Dlaczego czekam na Assassin's Creed: Mirage

Assassin's Creed: Mirage to kolejna odsłona popularnego cyklu, opracowanego przez Ubisoft. Ostatnie trzy jego części dość mocno odeszły od pierwotnej formuły skradanki, stawiając na w pełni otwarty świat, elementy RPG, mnóstwo aktywności pobocznych oraz rozmach. W tło przerzucono też wątek fabularny ze współczesności. Mimo że Mirage prawdopodobnie nie zrobi niczego zaskakującego, jeśli chodzi o ostatni z wymienionych aspektów, jestem prawie pewny, że stanowił będzie powiew świeżości. Będzie odmianą, na jaką liczą fani serii z całego świata. Z tego względu uważam, że możemy się przygotować na wyjątkowe doświadczenie.
Założenia fabularne Assassin's Creed: Mirage są stosunkowo proste. Francuzi nie odkryli jeszcze wszystkich kart, ale z tego, co ujawniono wiemy, iż akcja gry przeniesie nad 20 lat do tyłu w stosunku do wydarzeń, jakie obserwowaliśmy w ramach Assassin's Creed: Valhalla. Trafimy do roku 853 naszej ery, a miejscem wydarzeń będzie Bagdad, czyli stolica ówczesnego Iraku. Głównym bohaterem przedsięwzięcia będzie 17-letni Basim, czyli jedna z postaci pobocznych wspomnianej przed momentem Valhalli. Jako że mamy do czynienia z młodzikiem, protagonista nie będzie szczególnie mocno doświadczony. Nie będzie też asasynem. Poznamy go jako złodziejaszka, który przejdzie inicjację do bractwa skrytobójców dzięki lokalnej jego przywódczyni, Roshan. Co ciekawe, Roshan oraz inne kluczowe postaci wymieniane są w Assassin’s Creed Valhalla. Możliwe, że podczas zabawy będziemy mieli też okazję spotkać kompana Basima, czyli Hythama.

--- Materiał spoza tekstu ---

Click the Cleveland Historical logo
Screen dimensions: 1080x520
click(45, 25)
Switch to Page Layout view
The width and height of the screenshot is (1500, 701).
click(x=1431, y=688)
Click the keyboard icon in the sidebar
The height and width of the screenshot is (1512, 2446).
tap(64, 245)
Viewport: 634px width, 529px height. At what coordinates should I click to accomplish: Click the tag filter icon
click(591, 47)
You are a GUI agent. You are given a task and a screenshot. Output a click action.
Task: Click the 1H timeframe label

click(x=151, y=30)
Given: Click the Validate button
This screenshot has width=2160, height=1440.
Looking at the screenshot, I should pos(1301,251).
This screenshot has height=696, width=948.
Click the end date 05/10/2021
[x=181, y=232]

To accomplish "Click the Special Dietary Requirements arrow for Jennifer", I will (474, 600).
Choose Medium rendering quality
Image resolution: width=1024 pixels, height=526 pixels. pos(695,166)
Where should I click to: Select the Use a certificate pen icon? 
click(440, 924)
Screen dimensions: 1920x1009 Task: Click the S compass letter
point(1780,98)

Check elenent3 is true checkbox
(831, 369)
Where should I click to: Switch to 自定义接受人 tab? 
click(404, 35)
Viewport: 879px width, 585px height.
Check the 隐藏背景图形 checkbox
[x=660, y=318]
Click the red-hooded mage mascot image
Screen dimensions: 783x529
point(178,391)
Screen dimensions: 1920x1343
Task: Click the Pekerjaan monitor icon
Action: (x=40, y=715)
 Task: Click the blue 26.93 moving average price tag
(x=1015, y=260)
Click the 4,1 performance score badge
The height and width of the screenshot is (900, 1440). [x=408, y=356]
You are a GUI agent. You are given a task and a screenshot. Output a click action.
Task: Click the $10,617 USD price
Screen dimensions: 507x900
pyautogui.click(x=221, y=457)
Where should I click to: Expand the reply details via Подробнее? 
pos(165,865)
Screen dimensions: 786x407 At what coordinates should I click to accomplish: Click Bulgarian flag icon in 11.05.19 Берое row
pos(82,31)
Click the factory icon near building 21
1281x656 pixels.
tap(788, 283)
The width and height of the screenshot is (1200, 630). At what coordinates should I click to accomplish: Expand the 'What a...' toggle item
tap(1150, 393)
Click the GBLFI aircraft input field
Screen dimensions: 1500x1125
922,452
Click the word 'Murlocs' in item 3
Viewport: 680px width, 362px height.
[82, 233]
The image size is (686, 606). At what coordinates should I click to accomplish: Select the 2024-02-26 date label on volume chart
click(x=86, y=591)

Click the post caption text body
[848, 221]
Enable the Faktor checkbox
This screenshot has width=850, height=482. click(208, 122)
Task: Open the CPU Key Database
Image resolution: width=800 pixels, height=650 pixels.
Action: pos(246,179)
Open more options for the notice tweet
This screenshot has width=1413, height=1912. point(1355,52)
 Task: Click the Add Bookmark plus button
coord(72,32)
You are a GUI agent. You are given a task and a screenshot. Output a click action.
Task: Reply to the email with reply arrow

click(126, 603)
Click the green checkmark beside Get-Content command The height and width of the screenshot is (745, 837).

W czasach, kiedy toczy się akcja Assassin's Creed: Mirage nasze bractwo mocno się rozwija. Będzie ono działać w ukryciu – co potwierdzili deweloperzy – ale mimo to będzie potężną organizacją o ogromnych zasobach, na co dowodem będzie imponująca twierdza, Alamut, stanowiąca ich siedzibę główną. W tym momencie nie wiemy niestety czy możliwe będzie jej zwiedzanie, ale nie zdziwiłbym się, gdyby tak było. Nawet widziałbym ją jako swoisty hub, z którego wyruszać będziemy na misje i w którym Basim raportował będzie swoje poczynania. Znajdzie się w niej też mnóstwo książek i zapisów dotyczących bractwa - może się zatem okazać ona prawdziwą skarbnicą wiedzy.
W kontraście do Ukrytego Bractwa ma być Zakon Starożytnych, który powoli będzie chylił się ku upadkowi, a który przez Króla Artura Wielkiego zostanie finalnie przekształcony w Zakon Templariuszy. Bohater Assassin's Creed: Mirage będzie się prawdopodobnie mierzył z jedną z ostatnich komórek Zakonu Starożytnych, choć większej ilości szczegółów na razie na ten temat nie ma. Wszystkie są bacznie skrywane przez deweloperów, niechętnie zdradzających to, co czeka nas po premierze. Liczę jednak na opowieść klimatyczną i tajemniczą, a także osadzoną w historycznej rzeczywistości… jak na Bractwo Ukrytych przystało.
W Assassin's Creed: Mirage będziemy mieć więc swoistą podróż od zera, do bohatera. Zaczniemy jako złodziejaszek, a następnie będziemy awansować w szeregach asasynów. Będzie to oczywiście związane z nowym wyposażeniem oraz umiejętnościami. Różne rangi, otwierać będą nam nowe możliwości działania – na wzór gier RPG. Nie wiadomo natomiast czy progresja zostanie zrealizowana w formie punktów doświadczenia, czy może będzie oparta na misjach. Czas pokaże.
Całość zapowiada się naprawdę interesująco. Przede wszystkim, Ubisoft może skupić się na pojedynczej postaci, Basimie. Bohatera nie będziemy kreować. Otrzymamy gotowca, tyle że z pewnym bagażem doświadczeń oraz lekko zarysowaną osobowością. Z Basimem mieliśmy do czynienia w Valhalli i zdaje się on być człowiekiem honorowym, opanowanym oraz charyzmatycznym. Mam nadzieję, że deweloperzy odpowiednio go nakreślą, a w efekcie może być co najmniej tak interesujący, jak Ezio z Assassin’s Creed II, którego uważam za najciekawszego protagonistę opracowanego dotychczas na potrzeby serii.